== Text excerpt ==
__________________________________________________
Generative LLMs as Autonomous Practitioners in Evidence-Based Medicine
The paper "Generative LLMs are Autonomous Practitioners of Evidence-Based Medicine" investigates the utilization of Generative LLMs as autonomous agents in evidence-based clinical practice. The paper leverages the problem-solving and reasoning abilities of LLMs to manage real-world clinical cases autonomously, incorporating prompt engineering, diagnostic tooling, retrieval-augmented generation (RAG), and established clinical guidelines.
Methods
The paper curated real-world clinical cases across multiple medical specialties and converted these cases into structured .json files. These files encompassed clinically relevant information such as patient symptoms, signs, past medical history, and recordings from lab tests or imaging studies, matched with questions aimed at finding the best next steps in patient management.
__________________________________________________
== Supplied information ==
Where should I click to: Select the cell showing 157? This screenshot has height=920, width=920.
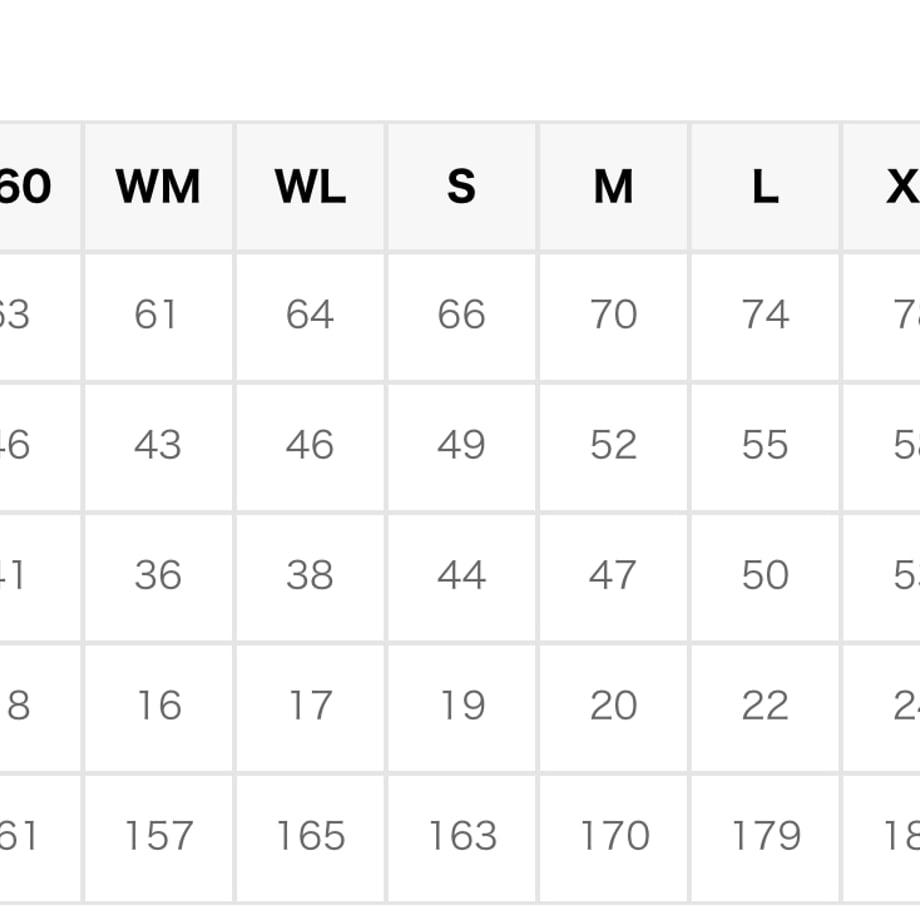158,838
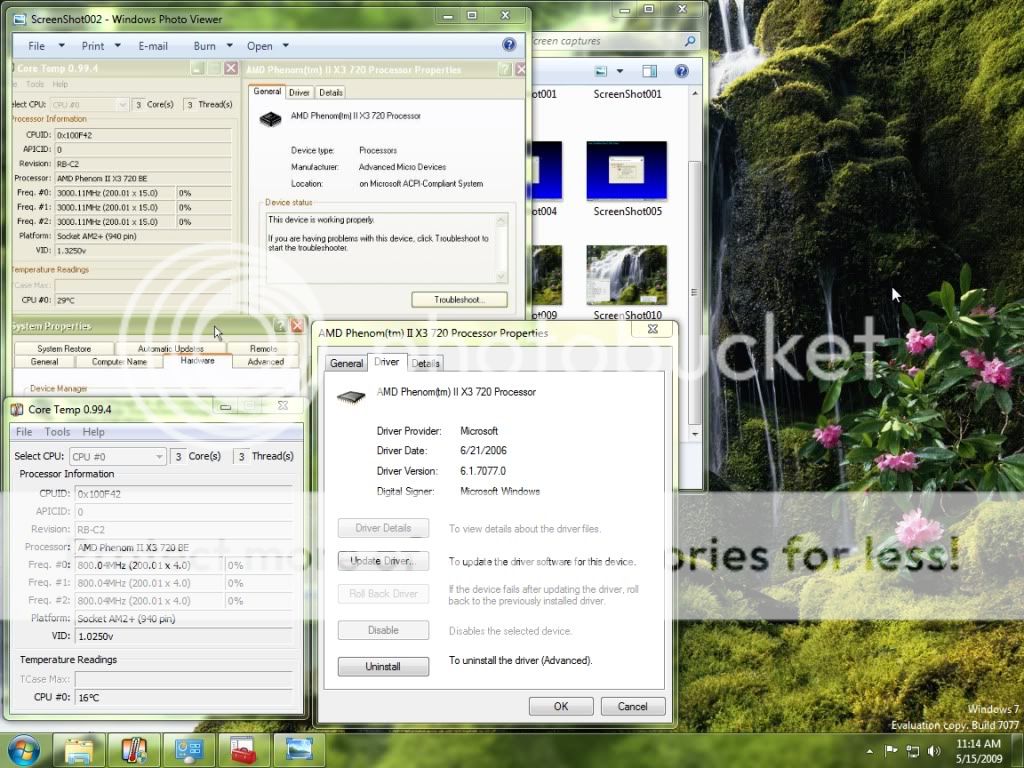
__________________________________________________
== Task list ==
1. Summarize the text on LLMs in evidence-based medicine in two sentences.
2. According to the text on LLMs in evidence-based medicine, what format were the curated clinical cases converted into?
3. In one or two sentences, explain why the case files described in the text on LLMs in evidence-based medicine were matched with questions.

== Replies ==
1. The paper examines how generative LLMs can act as autonomous agents in evidence-based clinical practice, using their problem-solving and reasoning abilities together with prompt engineering, diagnostic tooling, retrieval-augmented generation, and established clinical guidelines. Its methods involved curating real-world clinical cases from multiple medical specialties and converting them into structured .json files that held patient information and were matched with questions about the best next steps in management.

2. Structured .json files.

3. The questions were aimed at finding the best next steps in patient management. Each file's clinical information was paired with a question to serve that aim.